-- DATA FOR THIS EXERCISE --
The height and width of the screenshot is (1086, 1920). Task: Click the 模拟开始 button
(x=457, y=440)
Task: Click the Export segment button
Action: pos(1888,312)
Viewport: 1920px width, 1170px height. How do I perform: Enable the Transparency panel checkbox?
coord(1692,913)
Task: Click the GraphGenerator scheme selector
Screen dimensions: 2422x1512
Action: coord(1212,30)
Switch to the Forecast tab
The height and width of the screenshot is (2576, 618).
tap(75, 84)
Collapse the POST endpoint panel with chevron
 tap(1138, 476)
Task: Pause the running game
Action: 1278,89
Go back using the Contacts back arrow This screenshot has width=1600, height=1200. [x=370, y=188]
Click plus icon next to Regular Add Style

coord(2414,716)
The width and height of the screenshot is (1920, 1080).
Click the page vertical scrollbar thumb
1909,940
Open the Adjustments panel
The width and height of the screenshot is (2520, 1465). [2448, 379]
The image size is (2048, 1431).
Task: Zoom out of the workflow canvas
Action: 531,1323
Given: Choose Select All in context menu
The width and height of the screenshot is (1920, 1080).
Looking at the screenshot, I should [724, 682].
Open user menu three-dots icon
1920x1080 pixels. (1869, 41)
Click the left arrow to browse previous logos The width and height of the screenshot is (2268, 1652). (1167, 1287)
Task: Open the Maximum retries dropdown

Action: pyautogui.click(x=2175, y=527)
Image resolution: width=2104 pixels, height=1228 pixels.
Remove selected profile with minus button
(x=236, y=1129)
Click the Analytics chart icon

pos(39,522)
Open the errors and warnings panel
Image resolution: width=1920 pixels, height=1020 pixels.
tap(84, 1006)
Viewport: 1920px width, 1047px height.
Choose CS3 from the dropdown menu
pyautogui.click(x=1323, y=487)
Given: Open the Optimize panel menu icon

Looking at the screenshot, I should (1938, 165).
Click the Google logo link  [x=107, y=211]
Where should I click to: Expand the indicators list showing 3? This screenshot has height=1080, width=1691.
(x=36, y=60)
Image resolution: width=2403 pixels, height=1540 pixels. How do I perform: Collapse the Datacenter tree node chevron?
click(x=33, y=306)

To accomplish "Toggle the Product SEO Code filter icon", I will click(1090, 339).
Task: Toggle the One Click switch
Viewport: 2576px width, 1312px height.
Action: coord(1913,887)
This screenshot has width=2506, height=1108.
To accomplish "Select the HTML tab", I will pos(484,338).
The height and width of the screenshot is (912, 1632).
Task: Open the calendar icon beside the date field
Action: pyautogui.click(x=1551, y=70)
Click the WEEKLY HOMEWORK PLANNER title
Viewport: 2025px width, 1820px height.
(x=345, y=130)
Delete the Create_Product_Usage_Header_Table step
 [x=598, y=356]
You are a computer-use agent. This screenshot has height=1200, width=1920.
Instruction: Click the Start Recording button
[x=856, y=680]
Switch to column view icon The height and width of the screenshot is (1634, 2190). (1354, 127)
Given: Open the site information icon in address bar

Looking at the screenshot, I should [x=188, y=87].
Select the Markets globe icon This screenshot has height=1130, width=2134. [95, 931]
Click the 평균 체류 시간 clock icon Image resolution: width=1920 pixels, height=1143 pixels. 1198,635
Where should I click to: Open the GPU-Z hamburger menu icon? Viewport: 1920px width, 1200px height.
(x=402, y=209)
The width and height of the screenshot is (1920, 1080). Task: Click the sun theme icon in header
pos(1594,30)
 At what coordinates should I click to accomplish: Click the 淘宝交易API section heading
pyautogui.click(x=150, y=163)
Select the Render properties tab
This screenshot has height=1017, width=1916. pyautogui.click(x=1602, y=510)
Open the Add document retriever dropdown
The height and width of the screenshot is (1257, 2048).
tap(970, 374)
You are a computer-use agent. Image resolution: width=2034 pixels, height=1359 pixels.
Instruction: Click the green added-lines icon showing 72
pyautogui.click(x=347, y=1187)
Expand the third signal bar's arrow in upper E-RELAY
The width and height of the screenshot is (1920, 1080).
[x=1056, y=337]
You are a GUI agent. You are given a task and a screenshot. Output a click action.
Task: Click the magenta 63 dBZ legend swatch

-- EXERCISE REQUIREMENTS --
Copy every entry exactly as it is given.

-- REPLY TO THE TASK --
The height and width of the screenshot is (1086, 1920). Task: Click the 模拟开始 button
(x=457, y=440)
Task: Click the Export segment button
Action: pos(1888,312)
Viewport: 1920px width, 1170px height. How do I perform: Enable the Transparency panel checkbox?
coord(1692,913)
Task: Click the GraphGenerator scheme selector
Screen dimensions: 2422x1512
Action: coord(1212,30)
Switch to the Forecast tab
The height and width of the screenshot is (2576, 618).
tap(75, 84)
Collapse the POST endpoint panel with chevron
 tap(1138, 476)
Task: Pause the running game
Action: 1278,89
Go back using the Contacts back arrow This screenshot has width=1600, height=1200. [x=370, y=188]
Click plus icon next to Regular Add Style

coord(2414,716)
The width and height of the screenshot is (1920, 1080).
Click the page vertical scrollbar thumb
1909,940
Open the Adjustments panel
The width and height of the screenshot is (2520, 1465). [2448, 379]
The image size is (2048, 1431).
Task: Zoom out of the workflow canvas
Action: 531,1323
Given: Choose Select All in context menu
The width and height of the screenshot is (1920, 1080).
Looking at the screenshot, I should [724, 682].
Open user menu three-dots icon
1920x1080 pixels. (1869, 41)
Click the left arrow to browse previous logos The width and height of the screenshot is (2268, 1652). (1167, 1287)
Task: Open the Maximum retries dropdown

Action: pyautogui.click(x=2175, y=527)
Image resolution: width=2104 pixels, height=1228 pixels.
Remove selected profile with minus button
(x=236, y=1129)
Click the Analytics chart icon

pos(39,522)
Open the errors and warnings panel
Image resolution: width=1920 pixels, height=1020 pixels.
tap(84, 1006)
Viewport: 1920px width, 1047px height.
Choose CS3 from the dropdown menu
pyautogui.click(x=1323, y=487)
Given: Open the Optimize panel menu icon

Looking at the screenshot, I should (1938, 165).
Click the Google logo link  [x=107, y=211]
Where should I click to: Expand the indicators list showing 3? This screenshot has height=1080, width=1691.
(x=36, y=60)
Image resolution: width=2403 pixels, height=1540 pixels. How do I perform: Collapse the Datacenter tree node chevron?
click(x=33, y=306)

To accomplish "Toggle the Product SEO Code filter icon", I will click(1090, 339).
Task: Toggle the One Click switch
Viewport: 2576px width, 1312px height.
Action: coord(1913,887)
This screenshot has width=2506, height=1108.
To accomplish "Select the HTML tab", I will pos(484,338).
The height and width of the screenshot is (912, 1632).
Task: Open the calendar icon beside the date field
Action: pyautogui.click(x=1551, y=70)
Click the WEEKLY HOMEWORK PLANNER title
Viewport: 2025px width, 1820px height.
(x=345, y=130)
Delete the Create_Product_Usage_Header_Table step
 [x=598, y=356]
You are a computer-use agent. This screenshot has height=1200, width=1920.
Instruction: Click the Start Recording button
[x=856, y=680]
Switch to column view icon The height and width of the screenshot is (1634, 2190). (1354, 127)
Given: Open the site information icon in address bar

Looking at the screenshot, I should [x=188, y=87].
Select the Markets globe icon This screenshot has height=1130, width=2134. [95, 931]
Click the 평균 체류 시간 clock icon Image resolution: width=1920 pixels, height=1143 pixels. 1198,635
Where should I click to: Open the GPU-Z hamburger menu icon? Viewport: 1920px width, 1200px height.
(x=402, y=209)
The width and height of the screenshot is (1920, 1080). Task: Click the sun theme icon in header
pos(1594,30)
 At what coordinates should I click to accomplish: Click the 淘宝交易API section heading
pyautogui.click(x=150, y=163)
Select the Render properties tab
This screenshot has height=1017, width=1916. pyautogui.click(x=1602, y=510)
Open the Add document retriever dropdown
The height and width of the screenshot is (1257, 2048).
tap(970, 374)
You are a computer-use agent. Image resolution: width=2034 pixels, height=1359 pixels.
Instruction: Click the green added-lines icon showing 72
pyautogui.click(x=347, y=1187)
Expand the third signal bar's arrow in upper E-RELAY
The width and height of the screenshot is (1920, 1080).
[x=1056, y=337]
You are a GUI agent. You are given a task and a screenshot. Output a click action.
Task: Click the magenta 63 dBZ legend swatch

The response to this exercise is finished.